> _WRITTEN TASK 1_
From the drone search-and-rescue paper, list the real incidents in which CV/ML methods were applied to find missing persons, with the year and place of each.
> _WRITTEN TASK 2_
Write the next part of the drone search-and-rescue paper, picking up right after its final sentence.

> _QUOTED TEXT_
·····
Robin Murphy and Thomas Manzini R. Murphy and T. Manzini are with Texas A&M University, College Station, TX, USA, and the Center for Robot-Assisted Search and Rescue

Abstract

This paper describes gaps in acquisition of drone imagery that impair the use with computer vision/machine learning (CV/ML) models and makes five recommendations to maximize image suitability for CV/ML post-processing. It describes a notional work process for the use of drones in wilderness search and rescue incidents. The large volume of data from the wide area search phase offers the greatest opportunity for CV/ML techniques because of the large number of images that would otherwise have to be manually inspected. The 2023 Wu-Murad search in Japan, one of the largest missing person searches conducted in that area, serves as a case study. Although drone teams conducting wide area searches may not know in advance if the data they collect is going to be used for CV/ML post-processing, there are data collection procedures that can improve the search in general with automated collection software. If the drone teams do expect to use CV/ML, then they can exploit knowledge about the model to further optimize flights. The paper identifies opportunities for AI path planning for image acquisition, including managing altitude and adaption to mountainous terrain, multirobot coordination and tasking, and platform design, especially in terms of choice of sensors and software functionality.

I Introduction

Small uncrewed aerial systems (sUAS), commonly referred to as drones, have been credited for saving 1002 lives in 600 incidents in 39 countries [1]. However, there is a surprising lack of application of computer vision/machine learning (CV/ML) methods for finding missing persons in wilderness search and rescue (WiSAR). While numerous papers, too many to cite, discuss the potential for CV/ML, only three incidents appear have used it for a real incident. Of those three, only one—a 2021 deployment by a team in Poland using the SARUAV system—successfully identified the missing person [2, 3]. Two other attempts, the 2015 Blanco River Texas floods [4] and the 2023 Wu-Murad missing person in Japan [5], did not find the persons.

The small number of reports raises the question: Why is CV/ML not more effective? Based on the Center for Robot-Assisted Search and Rescue’s engagement in the recent Wu-Murad search, there appear to be two culprits:

•

Non-representative models: CV/ML models are based on datasets that do not represent missing persons and their behavior do not include diversity of terrains, ground cover, and weather
•

Unsuitable acquisition of imagery: Drone teams are not collecting imagery in a manner conducive for CV/ML post-processing

The issue of non-representative CV/ML and datasets is discussed in [5]. This paper will detail the gaps in acquisition using the Wu-Murad search as a case study. It will first describe the notional use of drones for searching for missing persons in the wilderness. Next it will summarize the Wu-Marad missing person search, the largest such search in that area of Japan [6]. It will then make recommendations for the AI path planning, multirobot coordination and tasking, and platform design communities as to how to build and program drone flights to maximize acquisition of images suitable for CV/ML post-processing.
·····
> _EXTRACTED RECORDS_
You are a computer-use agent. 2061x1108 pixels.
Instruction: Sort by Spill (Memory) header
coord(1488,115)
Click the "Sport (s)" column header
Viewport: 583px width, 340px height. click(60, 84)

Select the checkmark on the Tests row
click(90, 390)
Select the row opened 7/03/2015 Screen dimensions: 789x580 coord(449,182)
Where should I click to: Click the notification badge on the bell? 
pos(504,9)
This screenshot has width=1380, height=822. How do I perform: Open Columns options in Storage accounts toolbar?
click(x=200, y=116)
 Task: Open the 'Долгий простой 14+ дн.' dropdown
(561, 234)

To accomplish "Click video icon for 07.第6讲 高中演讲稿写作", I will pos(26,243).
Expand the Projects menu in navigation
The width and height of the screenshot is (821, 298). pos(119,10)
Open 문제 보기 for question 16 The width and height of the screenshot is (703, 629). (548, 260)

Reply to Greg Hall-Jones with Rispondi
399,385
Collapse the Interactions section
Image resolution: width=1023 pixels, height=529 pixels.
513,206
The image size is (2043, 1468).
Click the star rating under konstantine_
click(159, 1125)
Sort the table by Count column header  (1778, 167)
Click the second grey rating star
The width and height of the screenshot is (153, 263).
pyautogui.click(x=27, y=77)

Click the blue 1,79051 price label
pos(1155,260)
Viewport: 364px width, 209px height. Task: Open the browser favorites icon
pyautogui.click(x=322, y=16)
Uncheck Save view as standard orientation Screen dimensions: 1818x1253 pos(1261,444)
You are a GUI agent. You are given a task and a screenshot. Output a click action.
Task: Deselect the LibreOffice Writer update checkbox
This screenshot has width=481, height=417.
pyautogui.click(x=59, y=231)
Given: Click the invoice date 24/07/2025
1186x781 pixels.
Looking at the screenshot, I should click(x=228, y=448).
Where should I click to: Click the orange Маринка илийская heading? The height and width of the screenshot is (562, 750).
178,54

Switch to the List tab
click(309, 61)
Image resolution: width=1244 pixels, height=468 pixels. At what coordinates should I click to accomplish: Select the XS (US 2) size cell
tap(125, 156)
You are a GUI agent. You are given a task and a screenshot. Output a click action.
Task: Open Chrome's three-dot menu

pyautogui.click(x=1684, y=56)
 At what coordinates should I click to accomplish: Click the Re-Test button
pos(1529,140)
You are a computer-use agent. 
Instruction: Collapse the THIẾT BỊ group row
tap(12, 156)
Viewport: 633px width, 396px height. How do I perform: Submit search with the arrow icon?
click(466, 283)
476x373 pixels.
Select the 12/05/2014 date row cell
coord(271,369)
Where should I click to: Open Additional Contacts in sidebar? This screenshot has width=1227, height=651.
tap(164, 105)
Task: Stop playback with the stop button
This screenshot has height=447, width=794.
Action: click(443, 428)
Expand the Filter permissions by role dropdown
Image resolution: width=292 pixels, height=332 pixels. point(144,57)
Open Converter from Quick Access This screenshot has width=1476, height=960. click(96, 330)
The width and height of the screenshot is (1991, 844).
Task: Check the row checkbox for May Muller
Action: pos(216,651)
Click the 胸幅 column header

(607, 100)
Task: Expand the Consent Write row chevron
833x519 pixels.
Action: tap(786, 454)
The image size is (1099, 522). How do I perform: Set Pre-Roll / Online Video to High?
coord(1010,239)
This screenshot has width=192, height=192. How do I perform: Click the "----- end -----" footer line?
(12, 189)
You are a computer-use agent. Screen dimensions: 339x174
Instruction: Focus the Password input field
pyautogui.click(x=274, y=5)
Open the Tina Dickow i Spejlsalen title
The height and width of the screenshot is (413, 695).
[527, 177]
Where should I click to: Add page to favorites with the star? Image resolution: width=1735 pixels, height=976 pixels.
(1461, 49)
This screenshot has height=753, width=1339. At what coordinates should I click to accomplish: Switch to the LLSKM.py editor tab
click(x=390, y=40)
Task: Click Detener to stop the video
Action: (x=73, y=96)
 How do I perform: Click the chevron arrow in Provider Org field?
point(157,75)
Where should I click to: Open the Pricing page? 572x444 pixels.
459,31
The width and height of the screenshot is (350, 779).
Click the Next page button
·····
> _WRITTEN ANSWER 1_
- 2021 deployment by a team in Poland using the SARUAV system
- 2015 Blanco River Texas floods
- 2023 Wu-Murad missing person search in Japan

> _WRITTEN ANSWER 2_
II Notional Work Process for Drones at WiSAR Incidents

Refer to caption — Figure 1: Notional work process for drones at WiSAR incidents.

Figure 1 graphically captures the notional work process for how drones are used at WiSAR incidents and where CV/ML is appropriate. The work process was developed by CRASAR based on participation in over two dozen incidents, a similar number of high fidelity exercises and training courses, and ongoing discussions with the rescue community. This notional work process is different from the mountain search and rescue (MSAR) work flow, which assumed aerial assets from the beginning of the search [7]. It should be emphasized that every incident is different and different drone teams and agencies may have different procedures; this process and timeline is a synthesis of an overall framework. The data from wide area searches offers the greatest opportunity for CV/ML techniques because of the nearly intractable number of images that would otherwise have to be manually inspected.

When the search for a missing person is engaged, the agency having jurisdiction has to spend approximately an hour coordinating resources and planning what groups (ground searchers, canine, equine, and drone teams) are participating, and with what capabilities. Part of the planning requires dividing up the area to be searched. Unfortunately satellite imagery may be outdated. Thus, if a drone squad is available, they will often fly while the other assets are checking in order to quickly create a low resolution map. That map can help identify roads, game trails, other access points, and changes in vegetation that would influence the distribution of search resources. This map is generally not sufficient quality to identify a missing person unless they are in the open and wearing bright clothes.

The incident command also may deploy assets, including drones, for a hasty search of the areas with the highest probability of the location of the missing person [8]. The aerial hasty search is usually a first person video search of areas with high visibility such as following roads, pipelines, railroad and utility easements, open fields, and bodies of water. The first person video search is based on the expectation that the pilot will be able to see the missing person or signs of them, or will see them in a replay of the recorded video. If thermal sensors are available, the squads will typically use both electro-optical (EO) and thermal imaging, though thermal typically works best in mornings and evenings where there is a greater temperature contrast. Thermal imaging can be hard for humans to interpret and animals may also produce false positives. Drone teams may use software packages such as Loc8[9], which perform color and thermal intensity segmentation.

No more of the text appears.